As an aside, let me insert these thoughts when looking at student debt numbers:
- Studies consistently show that obtaining a college degree is a sound monetary investment, so acquiring debt to finance the degree is not on its own a sign of financial crisis;
- But financing the debt can be a challenge; lending markets are notoriously imperfect when it comes to student loans, so the schedule of repayments (rather than the debt level itself) often presents a problem, especially when the ‘payoff’ from a degree might not really manifest itself for years (see here for a good analysis from the Brookings Institution);
- The payoff is for a degree, not for ‘some college’, so acquiring debt is a risk if the student does not have good odds of finishing her studies.
How is SNAAP different from BFAMFAPHD?
- SNAAP administers its own survey, rather than using the ACS;
- SNAAP is based on surveys of graduates from participating institutions – 140 postsecondary and 13 arts high schools. It is a survey of arts graduates of these institutions, not of working artists.
- SNAAP does include design and architecture.
But the big difference between the two reports is this: SNAAP does not indicate what portion of its surveyed alumni have ‘artist’ as primary occupation. I find this a very strange omission (and please correct me if I just didn’t see it in the report!), especially since results are included (Figure 6, p. 17) as to reasons given by respondents for ‘not working as a professional artist’ (better pay elsewhere, no work, family reasons, etc.). So the proportion of alumni working as artists must be known. I don’t get it; it’s an important number.
And so, the two surveys do not necessarily contradict each other: it could well be that only 10 percent of arts alumni end up working as professional artists, but that 64 percent of recent arts alumni are in jobs where their training is ‘relevant’ to their current work.

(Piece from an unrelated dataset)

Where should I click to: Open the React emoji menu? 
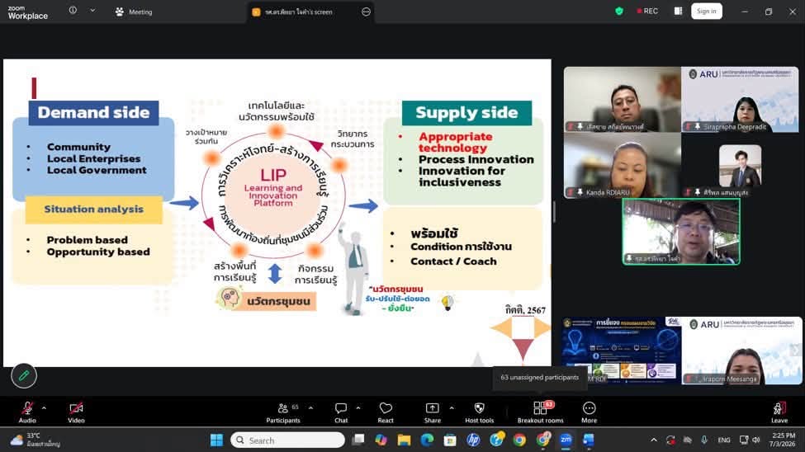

*Disclosure: I work at Indiana University, home base for SNAAP, though I don’t work for them, and I had no hand in this project.
UPDATE: See Professor Jennifer Lena in the comments below: she has the numbers – 51 percent of recent graduates from the SNAAP survey working as professional artists.
MORE UPDATE (November 7): The Atlantic: ‘… art school programs need to be a lot more honest with their students.’
Jennifer Lena says
Hi, Michael,
I saw your inquiry and us good people at SNAAP found the numbers you requested.
51% of recent graduates (the focus of my 2014 SNAAP annual report) are current professional artists, v.s. 54% of non-recent graduates.
64% of recent graduates spend the majority of their time in an arts-related occupation, compared with 67% of non-recent graduates.
These results allow you a choice between two ways to define the population that have “artist as a primary occupation”: Is it self-description as “currently a professional artist” or those who spend the majority of their work time in an occupation related to the arts?
Michael Rushton says
Hi Jennifer, Many thanks for the quick find on the numbers! And quite different from the ACS survey, will be an interesting project to reconcile the findings.